To evaluate risk factors and treatment outcomes of bloodstream infections caused by extended-spectrum beta-lactamase-producing Klebsiella pneumoniae (ESBL-KP).
Design:
Retrospective case-control study. Stored blood isolates of K. pneumoniae were tested for ESBL production by NCCLS guidelines, double-disk synergy test, or both.
Setting:
A 1,500-bed, tertiary-care university hospital and referral center.
Patients:
Sixty case-patients with bacteremia due to ESBL-KP were compared with 60 matched control-patients with non-ESBL-KP.
Results:
There were no significant differences in age, gender, APACHE II score, or underlying diseases between the groups. Independent risk factors for infections caused by ESBL-KP were urinary catheterization, invasive procedure within the previous 72 hours, and an increasing number of antibiotics administered within the previous 30 days. Complete response rate, evaluated 72 hours after initial antimicrobial therapy, was higher among control-patients (13.3% vs 36.7%; P = .003). Treatment failure rate was higher among case-patients (35.0% vs 15%; P = .011). Overall 30-day mortality rate was 30% for case-patients and 28.3% for control-patients (P = .841). Case-patients who received imipenem or ciprofloxacin as a definitive antibiotic had 10.5% mortality.
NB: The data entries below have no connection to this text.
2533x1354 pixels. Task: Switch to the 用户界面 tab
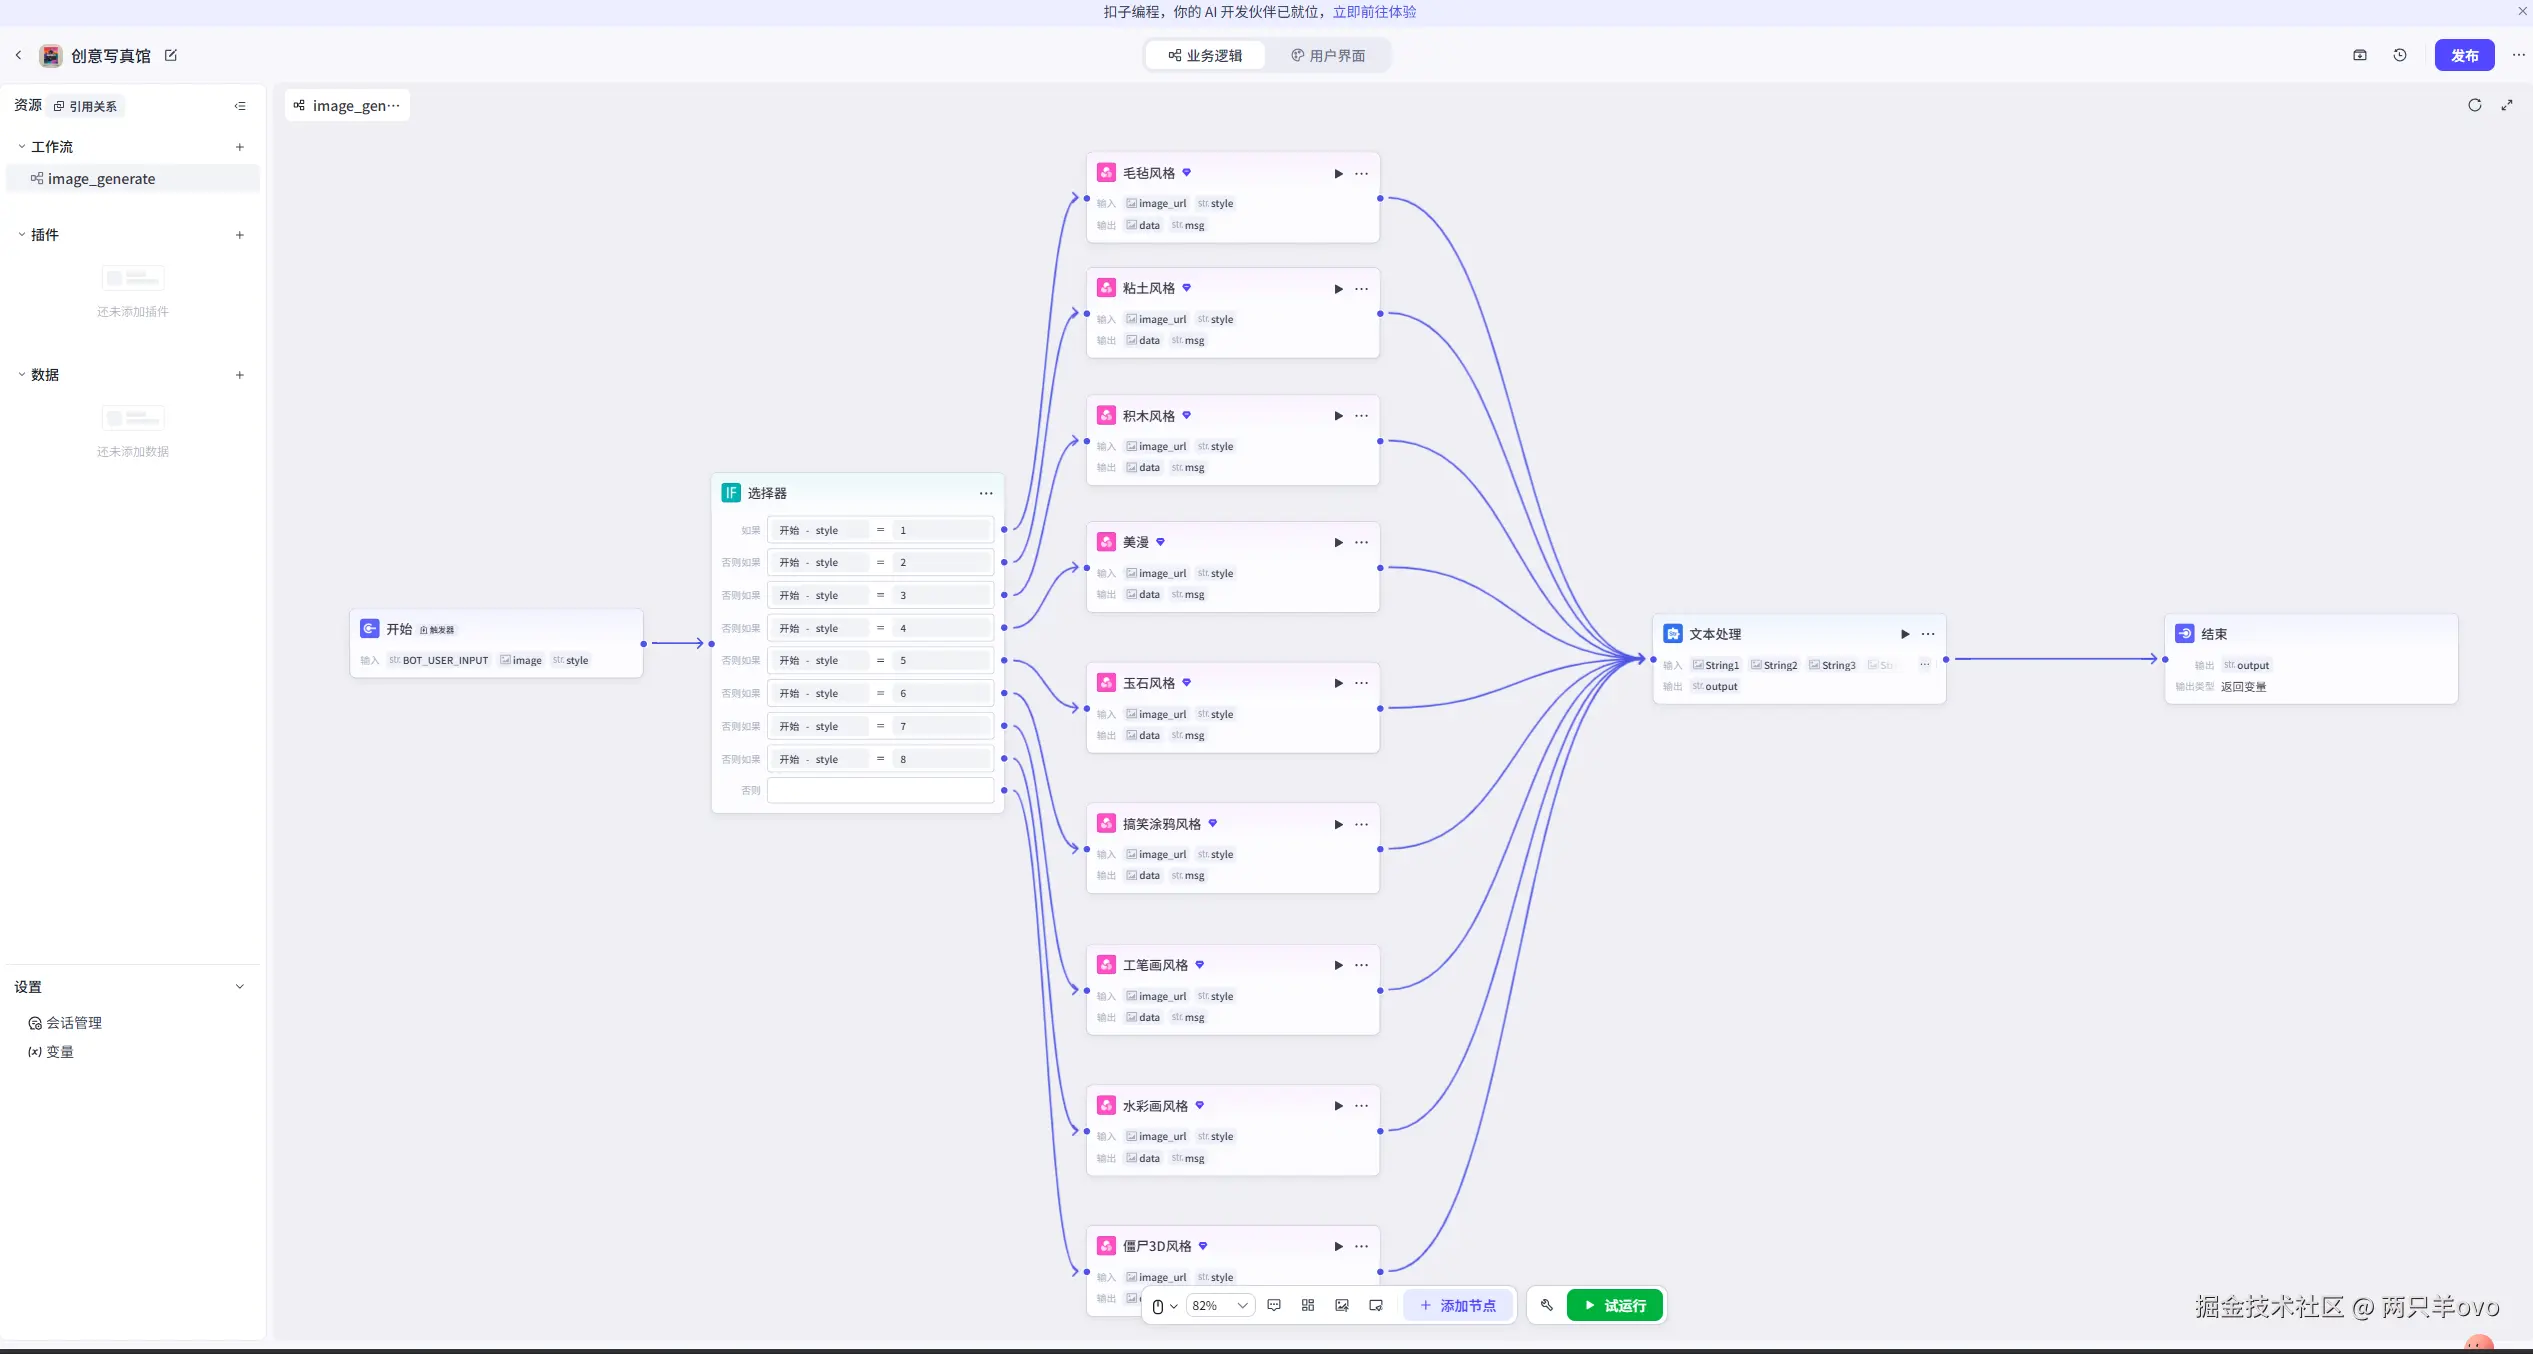click(x=1327, y=55)
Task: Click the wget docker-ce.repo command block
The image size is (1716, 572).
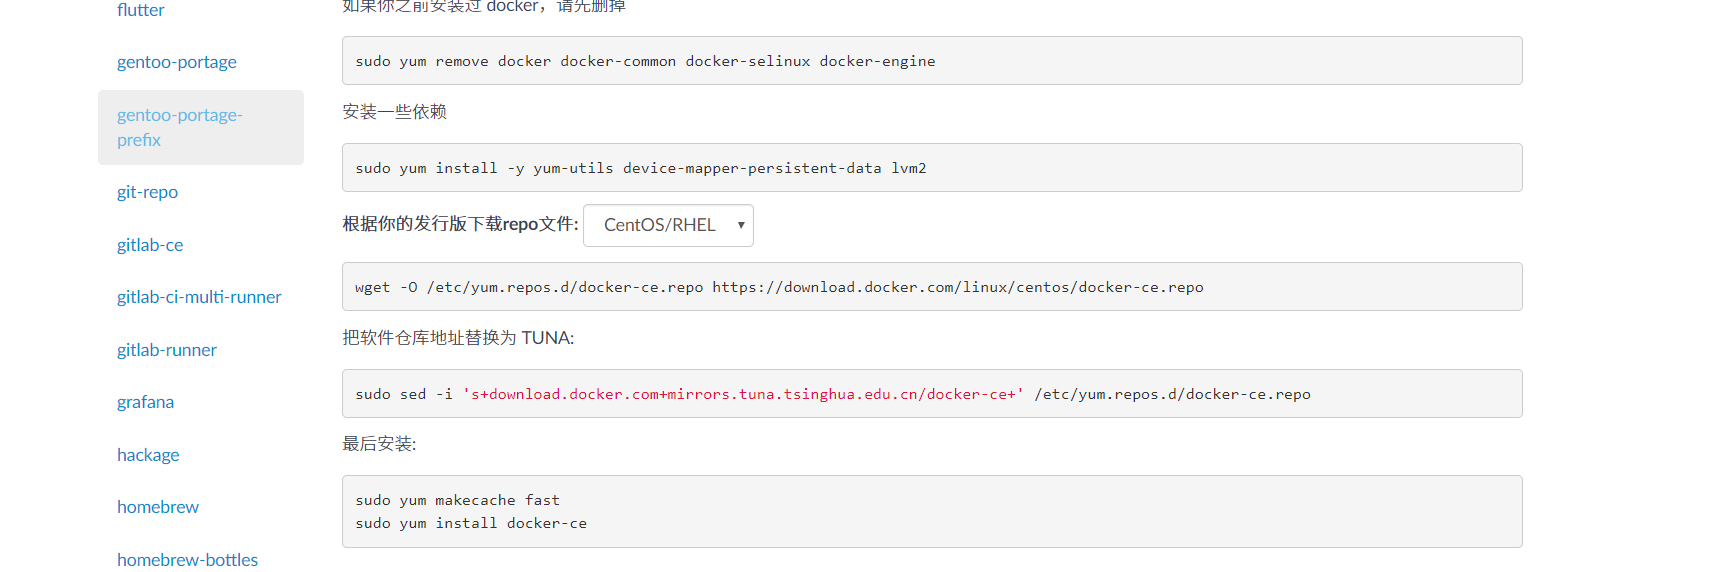Action: 931,287
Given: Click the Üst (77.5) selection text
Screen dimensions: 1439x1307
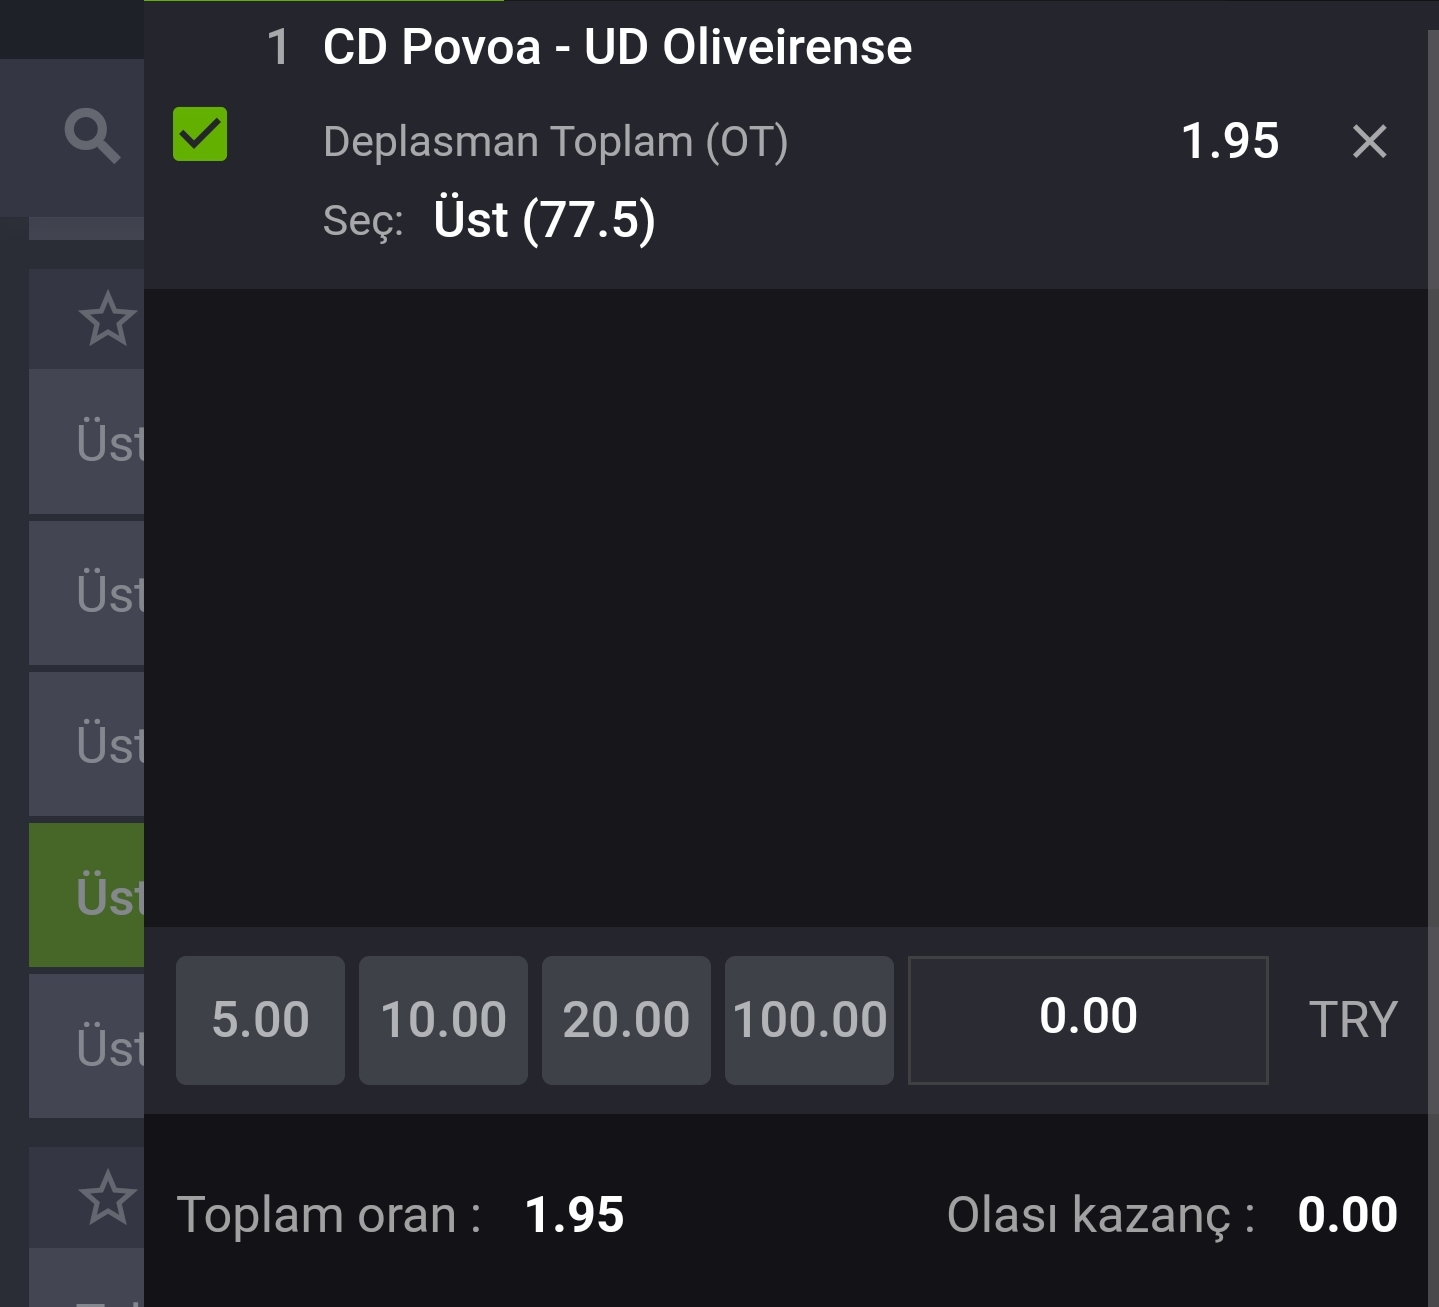Looking at the screenshot, I should pyautogui.click(x=545, y=220).
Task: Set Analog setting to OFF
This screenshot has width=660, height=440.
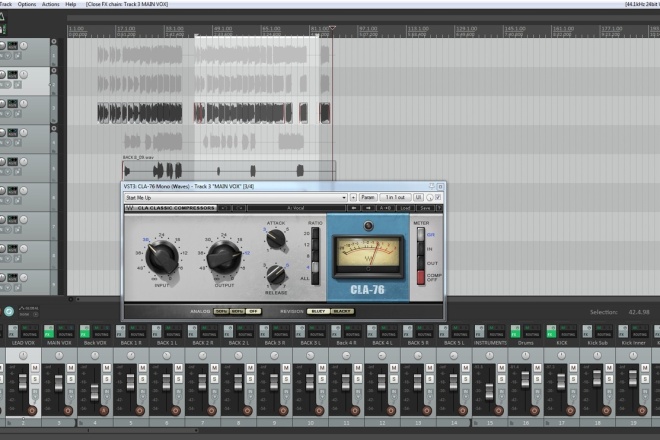Action: point(255,311)
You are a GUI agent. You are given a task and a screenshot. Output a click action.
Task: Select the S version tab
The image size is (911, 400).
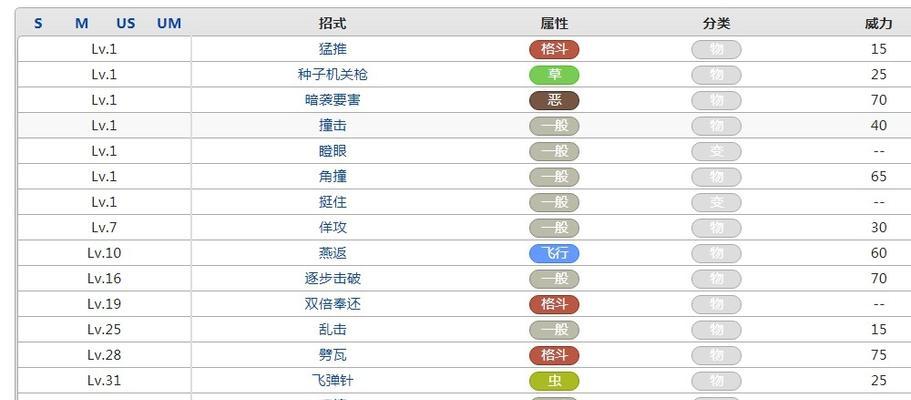[x=38, y=24]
The mortality rate for initially ineffective therapy was no higher than that for initially effective therapy (9.1% vs 11.1%; P = 1.000), but statistical power was low for evaluating mortality in the absence of septic shock.
Conclusion:
For K. pneumoniae bacteremia, patients with ESBL-KP had a higher initial treatment failure rate but did not have higher mortality if antimicrobial therapy was appropriately adjusted in this study with limited statistical power.